# Northern Pike Rumor



## Snakecharmer (Apr 9, 2008)

I heard from a little bird that someone on OGf caught a near record Northern Pike.. Can't wait to see photos!

Nice job! You have been killin it..


----------



## allwayzfishin (Apr 30, 2008)

The photos are in the hardwater forum. I’m pretty much done talking about it tho. I wish I kept the excitement at bay. It’s been message after message since Monday. I may pick up a couple sponsors tho after speaking with two separate companies that I was using products from. But either way, Its going on my wall...
That’s why I kept it. I felt bad for killing these fish. Such Beautiful old giants.


----------



## Snakecharmer (Apr 9, 2008)

allwayzfishin said:


> The photos are in the hardwater forum. I’m pretty much done talking about it tho. I wish I kept the excitement at bay. It’s been message after message since Monday. I may pick up a couple sponsors tho after speaking with two separate companies that I was using products from. But either way, Its going on my wall...
> That’s why I kept it. I felt bad for killing these fish. Such Beautiful old giants.


That fish had lived a long life.. Plenty of time to spread her genes. She may have died of old age this summer. You should have no regrets about having a great trophy (outside of the cost LOL)


----------



## snag (Dec 27, 2005)

I figure by keeping some doesn’t hurt, imagine ones kept not on the internet, I wonder if the straw hats keep them? Probaly yes. Plus with mosquito being 7241 acres they have a lot of places to live , plus all the north end game refuge for a lot of spawning. Those were nice looking pike for sure.

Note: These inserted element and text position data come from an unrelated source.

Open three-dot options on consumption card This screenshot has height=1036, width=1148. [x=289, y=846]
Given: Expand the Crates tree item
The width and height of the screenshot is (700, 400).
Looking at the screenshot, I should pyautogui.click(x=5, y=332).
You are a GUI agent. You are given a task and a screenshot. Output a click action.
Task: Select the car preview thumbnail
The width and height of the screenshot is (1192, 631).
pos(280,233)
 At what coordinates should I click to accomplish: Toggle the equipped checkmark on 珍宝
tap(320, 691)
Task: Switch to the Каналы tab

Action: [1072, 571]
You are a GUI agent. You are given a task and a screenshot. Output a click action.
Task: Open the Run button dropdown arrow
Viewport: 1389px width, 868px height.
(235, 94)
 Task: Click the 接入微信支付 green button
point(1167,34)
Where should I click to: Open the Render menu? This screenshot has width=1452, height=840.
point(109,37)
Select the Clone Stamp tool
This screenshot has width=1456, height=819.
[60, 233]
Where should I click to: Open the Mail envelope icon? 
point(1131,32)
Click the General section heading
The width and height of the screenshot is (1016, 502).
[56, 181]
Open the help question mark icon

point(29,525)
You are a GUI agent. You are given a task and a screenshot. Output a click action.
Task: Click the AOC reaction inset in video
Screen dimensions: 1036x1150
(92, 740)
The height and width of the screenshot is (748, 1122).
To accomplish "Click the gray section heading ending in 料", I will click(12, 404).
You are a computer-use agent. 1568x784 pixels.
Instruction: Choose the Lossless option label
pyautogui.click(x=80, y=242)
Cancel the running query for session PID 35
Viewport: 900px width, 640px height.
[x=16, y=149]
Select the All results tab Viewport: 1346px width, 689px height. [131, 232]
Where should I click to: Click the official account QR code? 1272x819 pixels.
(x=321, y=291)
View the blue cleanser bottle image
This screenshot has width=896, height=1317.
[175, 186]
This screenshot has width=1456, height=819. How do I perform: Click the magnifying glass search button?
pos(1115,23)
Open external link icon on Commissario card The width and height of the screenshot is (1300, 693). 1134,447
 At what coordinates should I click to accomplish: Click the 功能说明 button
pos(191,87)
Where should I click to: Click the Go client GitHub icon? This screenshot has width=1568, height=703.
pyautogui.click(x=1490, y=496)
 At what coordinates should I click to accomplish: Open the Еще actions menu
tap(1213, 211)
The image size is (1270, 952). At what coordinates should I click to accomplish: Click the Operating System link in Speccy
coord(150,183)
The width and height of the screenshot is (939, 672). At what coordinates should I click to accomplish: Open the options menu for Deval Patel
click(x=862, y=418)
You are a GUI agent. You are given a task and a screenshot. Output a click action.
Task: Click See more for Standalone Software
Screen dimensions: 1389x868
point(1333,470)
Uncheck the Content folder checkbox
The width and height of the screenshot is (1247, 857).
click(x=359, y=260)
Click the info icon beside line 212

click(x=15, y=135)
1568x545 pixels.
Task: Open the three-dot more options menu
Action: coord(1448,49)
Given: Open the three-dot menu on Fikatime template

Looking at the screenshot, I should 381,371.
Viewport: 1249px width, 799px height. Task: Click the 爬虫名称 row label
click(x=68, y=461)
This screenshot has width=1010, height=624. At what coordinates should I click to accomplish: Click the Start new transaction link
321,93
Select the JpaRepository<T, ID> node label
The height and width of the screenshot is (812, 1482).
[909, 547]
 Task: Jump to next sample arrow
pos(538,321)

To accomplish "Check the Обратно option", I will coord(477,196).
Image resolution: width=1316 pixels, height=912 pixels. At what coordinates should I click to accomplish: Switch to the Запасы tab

Sent from my iPhone using Tapatalk


----------



## allwayzfishin (Apr 30, 2008)

snag said:


> I figure by keeping some doesn’t hurt, imagine ones kept not on the internet, I wonder if the straw hats keep them? Probaly yes. Plus with mosquito being 7241 acres they have a lot of places to live , plus all the north end game refuge for a lot of spawning. Those were nice looking pike for sure.
> 
> 
> Sent from my iPhone using Tapatalk


You definitely have a valid point about the refuge spawning area being unavailable for fishing. That will continue to be mosquitoes hatchery for the northerns. I know ladue has a decent pike population and I will be putting time on that lake as well this year. It’s s new species that I’m falling in love with, the strikes are viscous and the battle gives me that fizz I’ve been looking for. For me, pike are my new favorite species on ice. Hopefully I can pattern these fish throughout the year in different lakes and rivers. Time,patience and knowledge....


----------



## EDE (Nov 6, 2015)

I used to live close to Atwood Lake. The pike fishing in Connotton Creek is great. Limited access but we used to float it. My friend had a 11 1/2 pounder. I have caught many in the 6-9 pound range. It is iffy because of water release from Atwood and Leesville but in the fall just before they start releasing water for the drawdown it can be fantastic. I have hooked a few that I could even turn and that was using a medium heavy bait caster with 15 pound test. To look at the creek you would not think it was possible but believe what I say. The Tuscarawas River also has some big ones. When I was fishing for them I released most but on occasion(maybe 1 per year) I would clean one. Excellent if you know how to clean them. Just saying.


----------



## chaunc (Apr 11, 2004)

Please don’t turn this into a bashing thread. Congrats on your big pike.


----------



## DHower08 (Nov 20, 2015)

Yes the tusc holds some huge Pike. Lost one years back on a firetiger crank. Easily over 40" Fish that size are very rare though now fish up to mid 30s fairly common


----------



## Raider16 (Oct 19, 2016)

I just throw fish like that on the beach... seriously a great catch, congrats!


----------



## buckeyebowman (Feb 24, 2012)

Snakecharmer said:


> That fish had lived a long life.. Plenty of time to spread her genes. She may have died of old age this summer. You should have no regrets about having a great trophy (outside of the cost LOL)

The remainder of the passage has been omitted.